Exactly the lines from the line that has "1092x718 pixels." through the final line below are to be retyped, and the pictures are not.

» Excerpted records
========================================================================
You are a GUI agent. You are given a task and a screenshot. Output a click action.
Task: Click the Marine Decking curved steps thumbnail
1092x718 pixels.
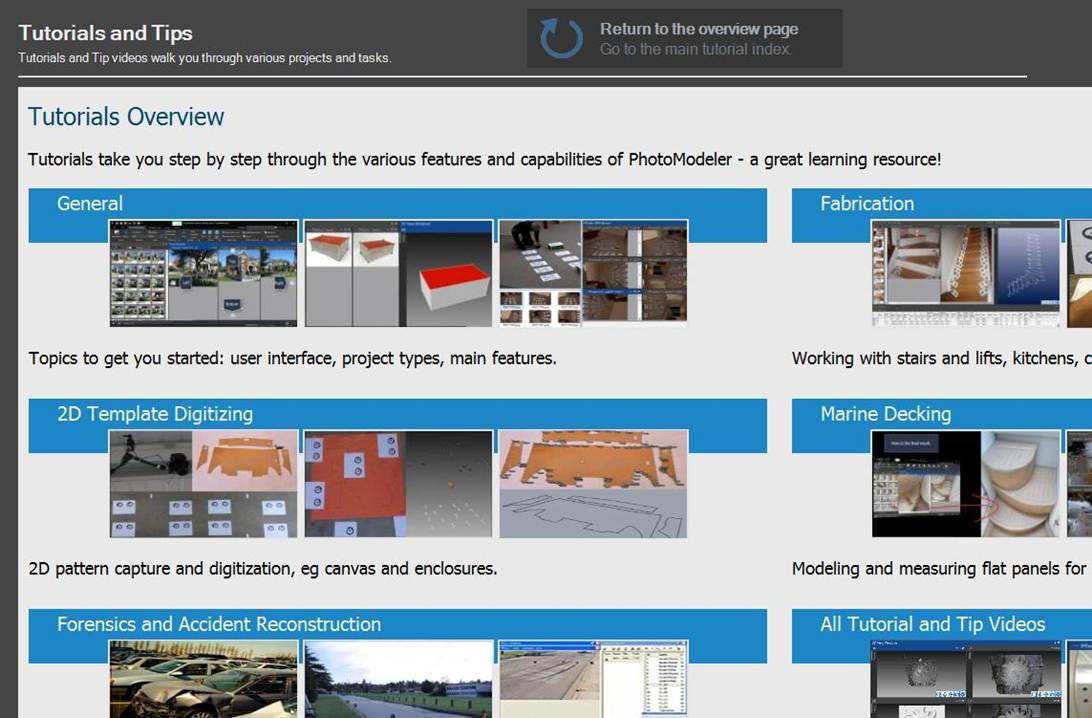pyautogui.click(x=966, y=484)
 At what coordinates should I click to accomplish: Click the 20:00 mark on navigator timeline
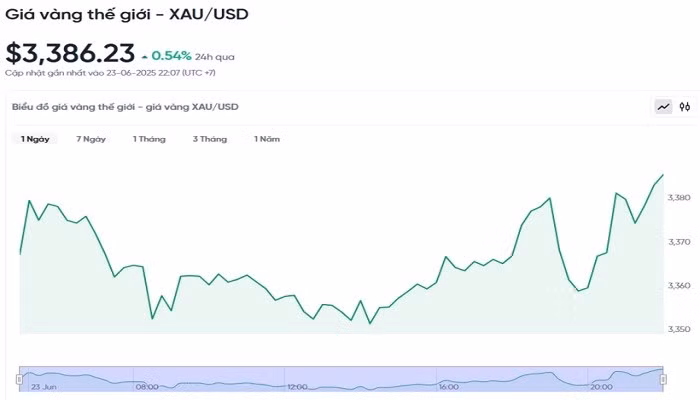click(x=600, y=385)
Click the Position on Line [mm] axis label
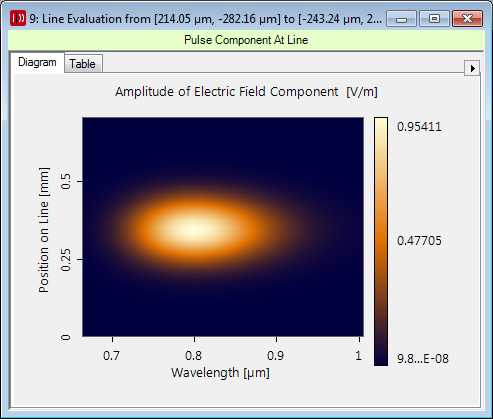This screenshot has width=493, height=419. (x=44, y=230)
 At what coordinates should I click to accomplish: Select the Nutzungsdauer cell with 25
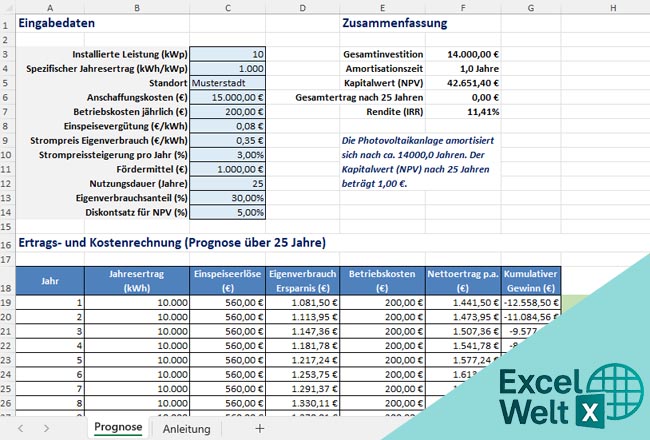[228, 184]
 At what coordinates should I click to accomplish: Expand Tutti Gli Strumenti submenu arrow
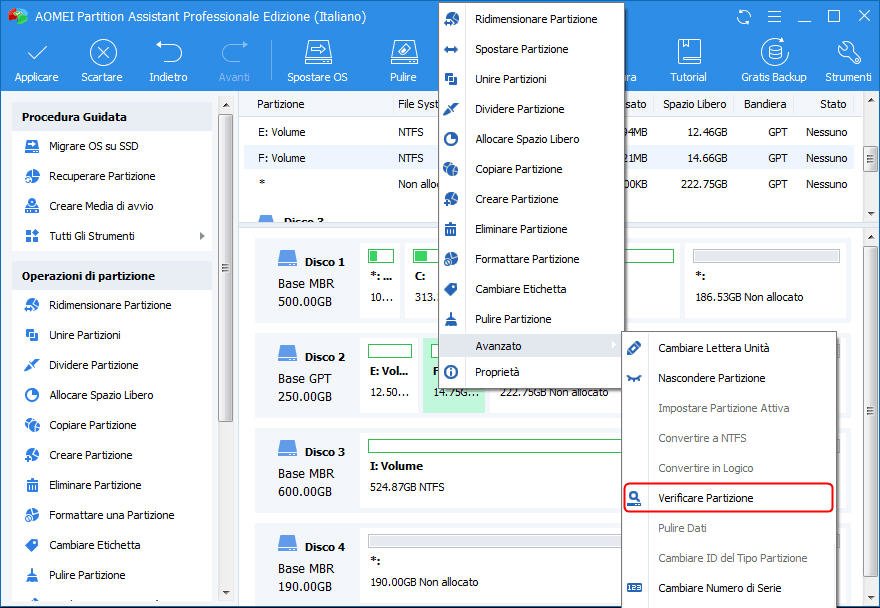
========================================================================
» Answer area
1092x718 pixels.
pyautogui.click(x=966, y=484)
 At what coordinates should I click to accomplish: Click the 20:00 mark on navigator timeline
click(x=600, y=385)
Click the Position on Line [mm] axis label
This screenshot has width=493, height=419. (x=44, y=230)
 At what coordinates should I click to accomplish: Select the Nutzungsdauer cell with 25
[228, 184]
 At what coordinates should I click to accomplish: Expand Tutti Gli Strumenti submenu arrow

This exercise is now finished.